TEXTAUSZUG:
────────────────────────────────────────

Charité und SAP testen elektronische Patientenakte

Berlin - Stephan Brandt hat privat ein iPad und jetzt auch im Job. Statt den altmodischen Visitenwagen von Patient zu Patient zu schieben, schnappt sich der Arzt im weißen Kittel nun morgens den flachen mobilen Computer. „Das ist nicht nur ein schönes Spielzeug“, sagt Brandt, stellvertretender Direktor der Klinik für Neurologie in der Berliner Charité. „Sondern es ist ein Instrument, um die Arbeitsabläufe zu optimieren – nicht nur zeitlich, sondern auch qualitativ.“ Die Visite gehe nicht nur schneller, sondern sei auch effizienter, weil die Ärzte in der Neurologie nicht mehr nur die altmodische Zettelsammlung in der Hand haben, sondern Zugriff auf sämtliche Informationen haben, die es über einen Patienten gibt.

────────────────────────────────────────

ZU ERLEDIGENDE AUFGABEN:
• a. Fasse den Absatz aus dem Text über die elektronische Patientenakte an der Charité, der mit „Berlin - Stephan Brandt hat privat“ beginnt, kürzer zusammen, ohne seine wesentlichen Fakten wegzulassen.
• b. Führe den Text über den Test der elektronischen Patientenakte an der Charité nach seinem letzten Satz fort.

────────────────────────────────────────

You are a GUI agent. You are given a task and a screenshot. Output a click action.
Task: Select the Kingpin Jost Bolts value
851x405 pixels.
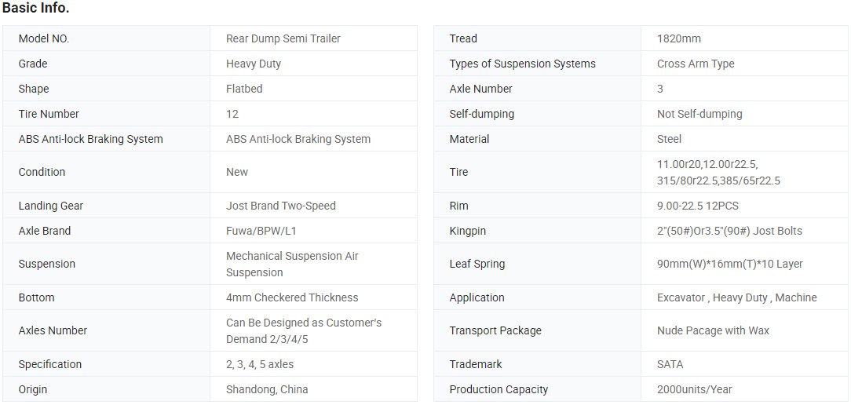pos(729,231)
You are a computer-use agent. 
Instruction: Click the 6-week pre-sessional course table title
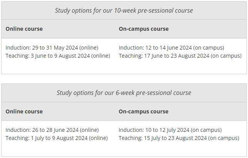pos(124,93)
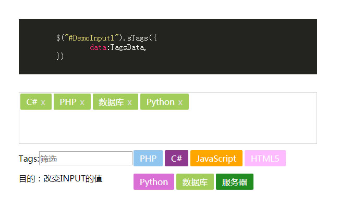Click the dark code snippet block
Viewport: 339px width, 210px height.
(x=168, y=47)
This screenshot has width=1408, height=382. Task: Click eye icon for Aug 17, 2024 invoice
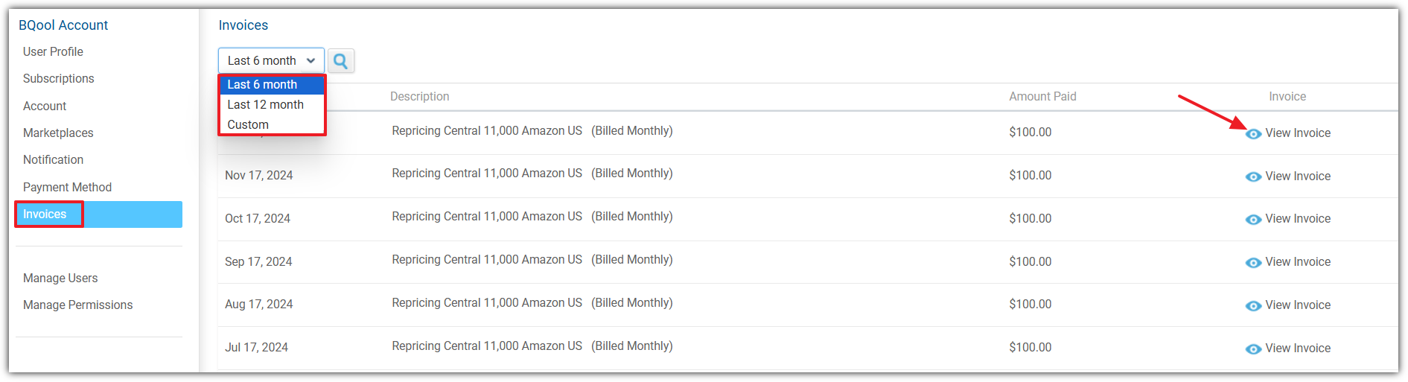click(x=1253, y=306)
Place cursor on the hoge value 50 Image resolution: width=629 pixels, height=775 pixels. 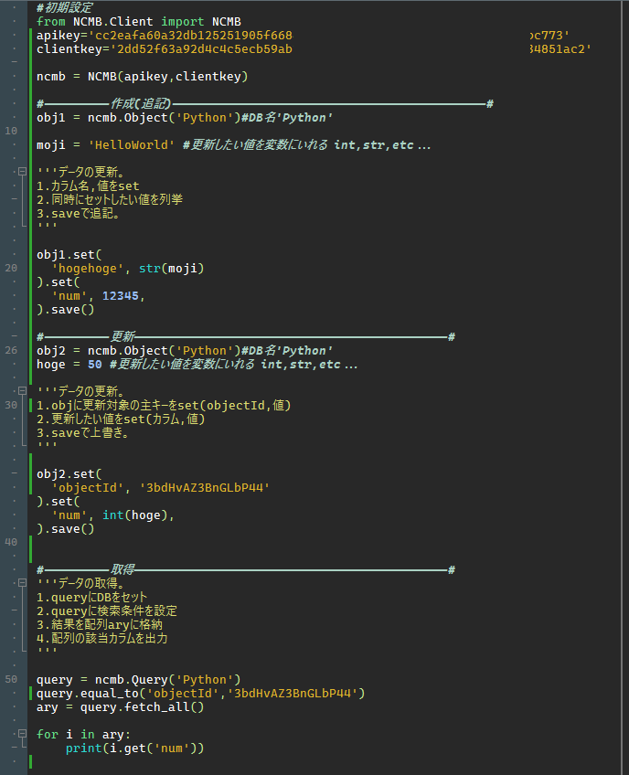tap(95, 365)
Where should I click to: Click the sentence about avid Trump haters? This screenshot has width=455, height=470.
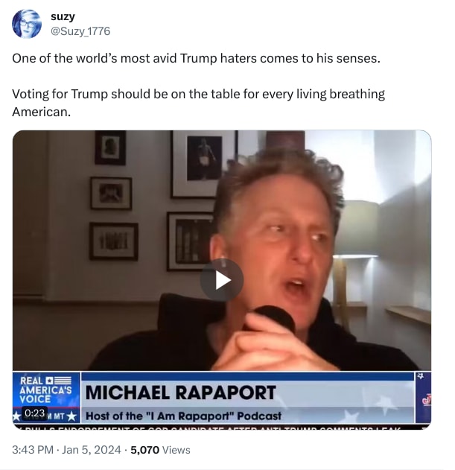pyautogui.click(x=196, y=58)
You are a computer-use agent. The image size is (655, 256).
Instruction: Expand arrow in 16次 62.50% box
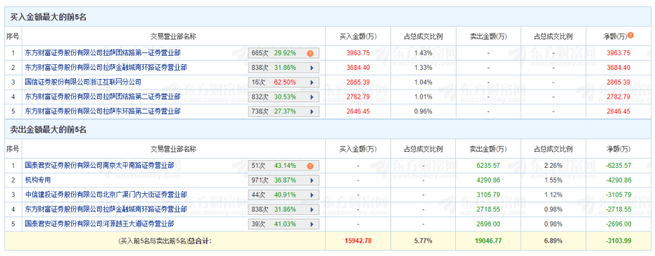pyautogui.click(x=311, y=82)
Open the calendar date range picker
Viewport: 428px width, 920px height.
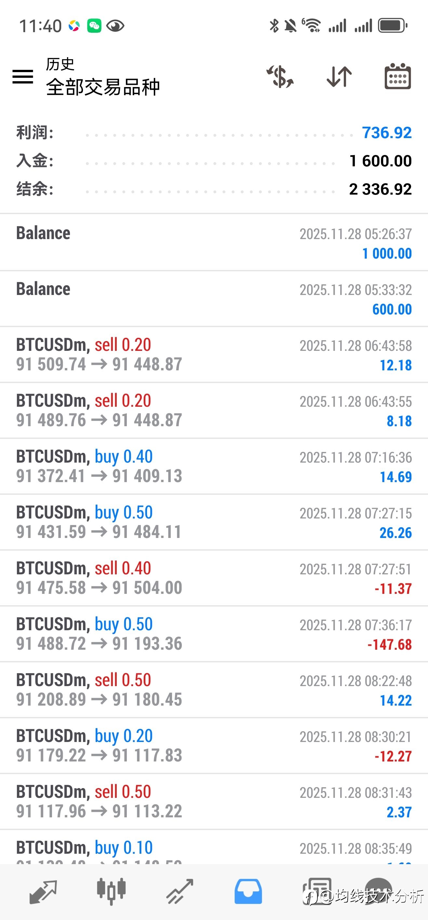[x=398, y=77]
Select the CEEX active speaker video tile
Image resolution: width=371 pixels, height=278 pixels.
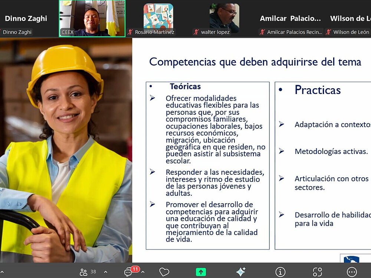[x=92, y=18]
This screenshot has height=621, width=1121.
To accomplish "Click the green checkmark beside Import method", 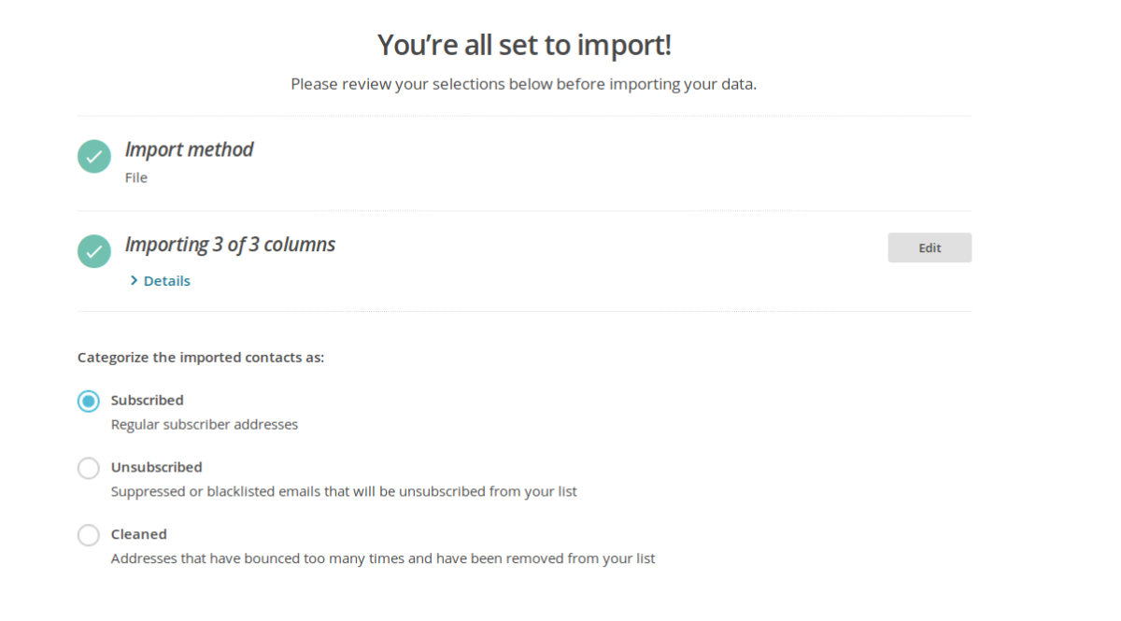I will (x=94, y=157).
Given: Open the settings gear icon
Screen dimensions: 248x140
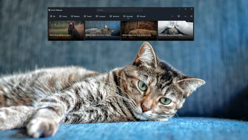Looking at the screenshot, I should click(x=191, y=16).
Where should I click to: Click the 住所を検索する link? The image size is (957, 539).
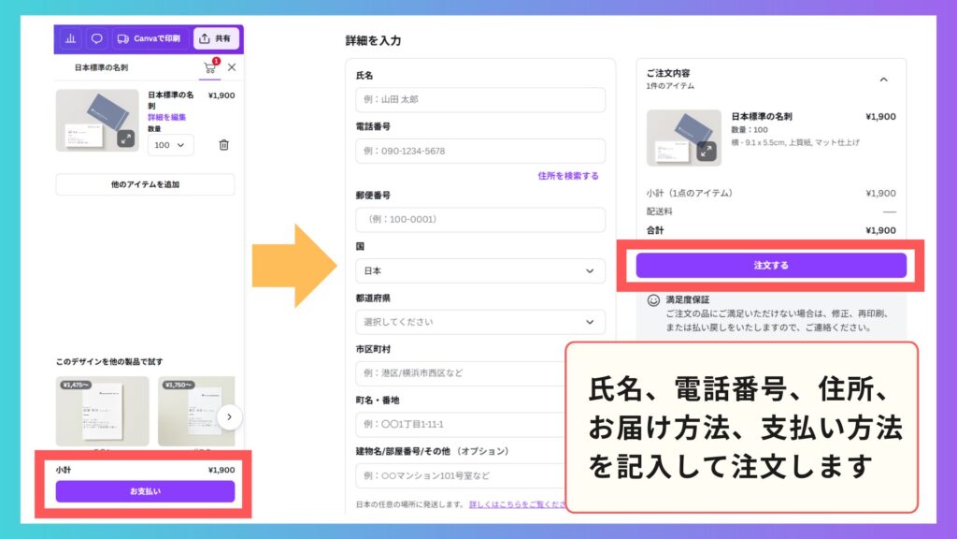(x=567, y=176)
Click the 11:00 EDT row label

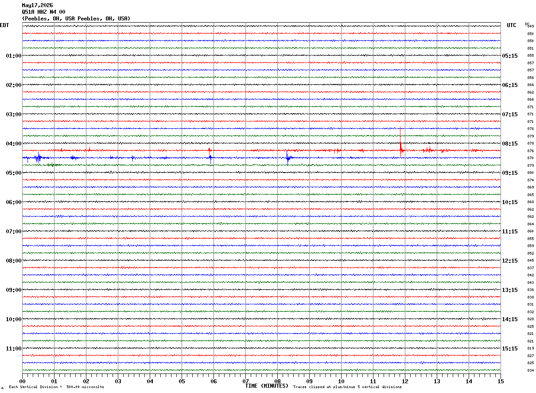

────────────────────────────────────────

LÖSUNGEN:
• a. Stephan Brandt, stellvertretender Direktor der Klinik für Neurologie an der Berliner Charité, nimmt zur morgendlichen Visite statt des Visitenwagens ein iPad mit. Für ihn ist es ein Instrument, das die Arbeitsabläufe zeitlich und qualitativ optimiert. Die Visite geht schneller und ist effizienter, weil die Ärzte der Neurologie statt einer Zettelsammlung Zugriff auf sämtliche Informationen über einen Patienten haben.

• b.
Die elektronische Patientenakte ist ein gemeinsames Pilotprojekt der Softwarefirma SAP und der Charité. SAP hat eine Plattform entwickelt, die alle Daten aus den unterschiedlichen Informationssystemen des Klinikums zusammenführt: Röntgenbilder, Laborwerte oder Diagnosen. Außerdem hat SAP noch eine Applikation entwickelt, die diese Daten dann auf mobilen Endgeräten wie dem iPad verfügbar macht. SAP-Manager Peter Langkafel hofft, dass sich viele der weltweit 2500 Klinikkunden des Unternehmens für die neue Plattform und die dazugehörige App interessieren werden.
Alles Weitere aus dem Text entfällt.